Craigslist forever changed the world of classified advertising, but anyone who uses the site is aware of its shortcomings. “Buried in the 500 replies you get from India and everywhere else maybe you get 10 people who follow directions and are local,” says Ethan Smith-Gillespie, co-founder of The Program, a Portland design firm. “Maybe three of them are qualified, and one works out.”

All of that filtering adds up to a lot of wasted time. Rather than complain about it, Smith-Gillespie and Program co-founder Coe Lottis decided to do something about it. Their new site for Oregon’s creative services industry, Joblab.com (they bought the domain name for $1,000), helps employers filter through job and gig applicants systematically, differentiating between those with robust portfolios and those who’ve been smoking too much medicine.
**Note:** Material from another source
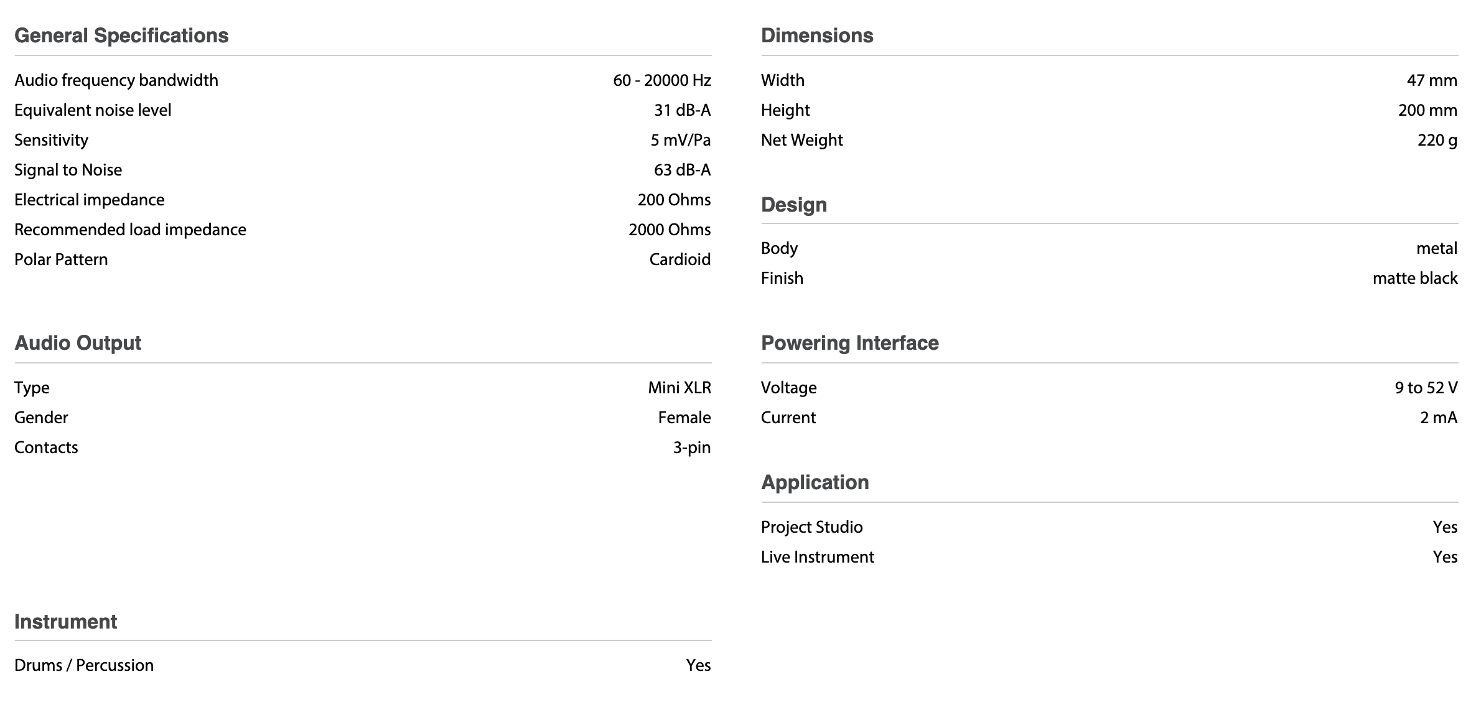Click the Powering Interface heading

pos(849,343)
They’ve established early partnerships with big players in the Portland design scene such as Ziba Design, XPLANE, Caldera (the nonprofit wing of Wieden+Kennedy) and the Art Institute of Portland, and their timing couldn’t be better, given the promising yet disheveled state of what Lottis calls “the giant, oversaturated mess of Portland’s creative industries.”

Lottis and Smith-Gillespie were 19 and 15 respectively when they launched their first startup, a clothing line called Ancient Inc. “We didn’t know what we were doing but we did a lot of it,” quips Smith-Gillespie. Now that Lottis is a grizzled 27 and Smith-Gillespie is 22 going on 23, they hope to build up Joblab as a free site before taking it commercial in 2011, with the idea that other sectors may need similar services. It’s part of a larger strategy to boost their web design operation (“Get with The Program”) into an eight- to 12-person team over the next few years. Currently they employ three people, one locally, one in Vermont and the other in New Zealand, communicating through Skype and email.

If they do manage to reach the next level, they’ll have plenty of hungry talent in their Joblab database to choose from.